City councilors are postponing a vote on the zoning code change, requested by a builders association, that would allow driveways up to 30 feet wide at the curb. As things stand now the limits are 20 feet in the right of way and 30 feet on the actual lot.
"If they want more than that, then, at this point in time, it’s a special exception. So, it goes to the Board of Adjustment," Miller said.
The current proposal would allow driveways the lesser of half the lot width or a maximum based on increasing lot widths: 12 feet for lots 30 feet wide or less, 20 feet for lots 30 to 45 feet wide, 24 feet for lots 46 to 59 feet wide, 28 feet for lots 60 to 74 feet wide, and 30 feet for lots 75 or more feet wide.
The problem with offering a maximum driveway width based strictly on lot size is many neighborhoods, like Maple Ridge, have a lot of variety.
"The lot widths in that neighborhood are, like, all over the place," said Councilor Blake Ewing. "The streets are curvy.

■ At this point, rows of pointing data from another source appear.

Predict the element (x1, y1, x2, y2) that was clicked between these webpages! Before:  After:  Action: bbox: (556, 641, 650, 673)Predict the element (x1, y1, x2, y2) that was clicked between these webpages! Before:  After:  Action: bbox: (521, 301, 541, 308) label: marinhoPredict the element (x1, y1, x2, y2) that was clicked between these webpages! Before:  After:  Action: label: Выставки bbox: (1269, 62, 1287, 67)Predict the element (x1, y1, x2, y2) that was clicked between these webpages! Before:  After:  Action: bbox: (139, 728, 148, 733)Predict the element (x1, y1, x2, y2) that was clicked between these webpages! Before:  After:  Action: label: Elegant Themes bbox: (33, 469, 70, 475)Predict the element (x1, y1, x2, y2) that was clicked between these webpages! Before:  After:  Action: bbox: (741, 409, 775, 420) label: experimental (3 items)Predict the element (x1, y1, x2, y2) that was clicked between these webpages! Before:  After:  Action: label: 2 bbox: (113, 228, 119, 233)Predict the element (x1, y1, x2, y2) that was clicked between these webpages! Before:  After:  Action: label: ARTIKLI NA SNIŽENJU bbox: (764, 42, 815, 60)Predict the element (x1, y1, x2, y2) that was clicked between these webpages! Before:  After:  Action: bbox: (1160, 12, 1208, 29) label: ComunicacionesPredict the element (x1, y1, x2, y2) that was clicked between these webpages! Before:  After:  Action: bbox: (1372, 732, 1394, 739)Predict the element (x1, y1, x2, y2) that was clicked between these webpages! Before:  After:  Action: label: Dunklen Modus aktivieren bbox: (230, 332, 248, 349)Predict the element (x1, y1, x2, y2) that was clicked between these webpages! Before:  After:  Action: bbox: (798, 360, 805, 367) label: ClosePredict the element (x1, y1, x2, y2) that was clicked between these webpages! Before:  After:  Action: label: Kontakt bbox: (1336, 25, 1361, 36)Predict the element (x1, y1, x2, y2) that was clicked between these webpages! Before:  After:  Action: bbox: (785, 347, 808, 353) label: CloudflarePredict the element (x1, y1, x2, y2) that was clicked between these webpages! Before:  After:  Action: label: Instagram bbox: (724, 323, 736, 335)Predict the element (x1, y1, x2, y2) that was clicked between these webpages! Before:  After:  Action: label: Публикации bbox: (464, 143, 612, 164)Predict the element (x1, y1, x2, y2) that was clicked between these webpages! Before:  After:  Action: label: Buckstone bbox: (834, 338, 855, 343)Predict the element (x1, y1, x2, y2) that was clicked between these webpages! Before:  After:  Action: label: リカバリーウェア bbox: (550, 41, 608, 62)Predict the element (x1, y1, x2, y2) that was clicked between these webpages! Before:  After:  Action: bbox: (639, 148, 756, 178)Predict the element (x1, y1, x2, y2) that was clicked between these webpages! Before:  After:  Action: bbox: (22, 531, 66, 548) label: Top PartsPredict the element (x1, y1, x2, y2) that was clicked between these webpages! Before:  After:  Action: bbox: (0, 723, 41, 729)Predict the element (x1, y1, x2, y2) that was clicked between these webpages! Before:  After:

Some houses are big, really big. Some houses are very normal-size homes, and the lot widths are anywhere from 100 something feet to 50 foot."
Many midtowners are against the change, and Ewing said a common misconception is they’re opposing it in order to stop McMansions from being built next to their bungalows.
"If you go to Brookside, you see that there are 1,300 square foot houses next to 3,400 square foot houses. Those big ones exist where a small one used to exist," Ewing said. "The driveway width thing was not keeping that from happening. It’s not going to keep it from happening. If they want to keep it from form happening, they’ve got to do something way more radical."
That "way more radical" solution would be design overlays citizens request for their neighborhoods, which could limit house sizes and features.
Councilors will revisit the driveway width proposal next month.